「ふむ、確かにこの何とも言えないような雰囲気は球磨川くんに似ているな」
「でもよー、兄貴。似ているっつってもこの程度なら俺はわざわざ引き込む必要はねえと思うんだよなー。もしあっちに引き抜かれてもこいつは驚異にならなそうっつうかさ」
「……確かに見る限りではそうだね」
僕を注意深く観察しながら話す、真黒くんとくじらちゃんだが、事前に用意した騙しの幻使いと下から目線の二つのスキルのお陰か、僕は自分で想像していたよりも弱く、そして、過負荷としても軽視しても問題ない、と判断され出しているようだ。
いい傾向、だけども。スキルを見抜かれないよう対策はしてきたのは現時点で過負荷をはっきりとは見抜けない彼らではない。めだかちゃんなのだ。
「……霧島三年生。日之影三年生に聞いた話とは少し違うみたいですが」
ほら、早速気づき出した。いや、気づいてると言った所かな。とはいえ、二重三重に行っている対応策のどこまで果たして見抜かれてるかな。
ま、いいや。返答返答っと。
「んー? 何がさ?」
「……こうしてみれば分かるでしょうか。お先に謝ります。すみません」
謝ると同時。めだかちゃんは僕に瞬時に近づくと人体強化のスキルと過去に戦った人の技が使えるスキルをスキル交換している今の僕、ほぼ常人、な僕の目には捉えられない速度で右の拳を僕の腹部にーー。
ーー当たる直前で止めた。
「……いくら僕が弱くてもさ。これは酷いんじゃない?」
「……わざと躱さなかったのですか? それとも、避けられなかった、と判断しても?」
「おいおい、せっかちだなあ。信頼を得る為には受けなきゃいけない時もあるだろ?」
勿論、嘘だ。本当はあの距離、あの速度では躱す所か防ぐ事も、いや、視界に捉えるさえ事も出来ていなかった。が、彼女に心を読み取るスキルは現状ない。僕の行動をどう捉えようが断定は出来ないはずだ。

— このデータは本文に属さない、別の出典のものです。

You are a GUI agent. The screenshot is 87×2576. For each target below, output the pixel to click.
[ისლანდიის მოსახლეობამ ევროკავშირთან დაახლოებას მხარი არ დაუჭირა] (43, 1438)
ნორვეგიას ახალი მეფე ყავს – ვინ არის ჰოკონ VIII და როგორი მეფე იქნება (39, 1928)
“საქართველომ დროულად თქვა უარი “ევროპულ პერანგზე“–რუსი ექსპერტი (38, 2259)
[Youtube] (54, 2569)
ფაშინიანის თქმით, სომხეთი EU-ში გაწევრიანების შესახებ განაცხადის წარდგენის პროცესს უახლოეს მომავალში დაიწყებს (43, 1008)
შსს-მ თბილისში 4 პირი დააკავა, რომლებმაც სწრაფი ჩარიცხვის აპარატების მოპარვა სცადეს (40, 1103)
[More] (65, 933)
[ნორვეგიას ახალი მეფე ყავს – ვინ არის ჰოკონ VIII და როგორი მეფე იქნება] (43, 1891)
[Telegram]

に、しても。日之影くんと会った時と違うとか、その場にいたでもないのに分かるとか流石は主人公って所だね。まあ、目の付け所はよかったよ。日之影くんと張り合える運動能力があるかないか、これこそがネックだったからね。
そして、これを乗り越えた今。話の流れは見えた。
「……今はどうにも出来ないですね。あくまで私の推測にしかならないでしょうし。ですが、」
「分かってるさ。誰にも手出しはしない。嘘はつかないよ」
さてと、関門は超えた。後は最後の締めと行こうか。
「ま、このまま実力も示さず何も情報を明かさないというのはあれだよね。と言う訳で」
言いつつ、繰り出したるは過負荷詰め合わせ。騙しの幻使い版で性能はやや上がっている為か、僕から漂う通常の過負荷の雰囲気がまるでここに球磨川くんが現れたかのような雰囲気にまで跳ね上がる。
「「「!?」」」
流石の黒神兄妹もここまでとは思っていなかったらしく。驚いたような反応が伺える。と、驚きつつも観察している人が一人。言わずもがな、めだかちゃんだ。
この感じ、このままではおそらく現在持つスキルのいくつかが気づかれ、完成してしまうだろうね。だから、僕は、スキルの発動をやめ、そして、スキルの擬似合成を分解した。
その瞬間、めだかちゃんの表情が更に驚きに包まれる。多分、見極めていたスキルが分解し、なおかつスキルの発動が収まったのに驚いているのであろう。
そう、完成のデメリットの内の一つ。情報は少しでも入らなければ完成しない、というものだ。
最終的に人からの伝言、噂でもスキルを完成させだすめだかちゃん。が、逆に捉えれば、何の情報もなければ何を得る事もないのだ。
「さて、用件は済んだみたいだし、そろそろお暇させてもらうよ。眠いんでね」
スキルを完成させられずにめだかちゃんと会話するという関門、これにておしまい。ようやく原作に深く関わって行けるかな。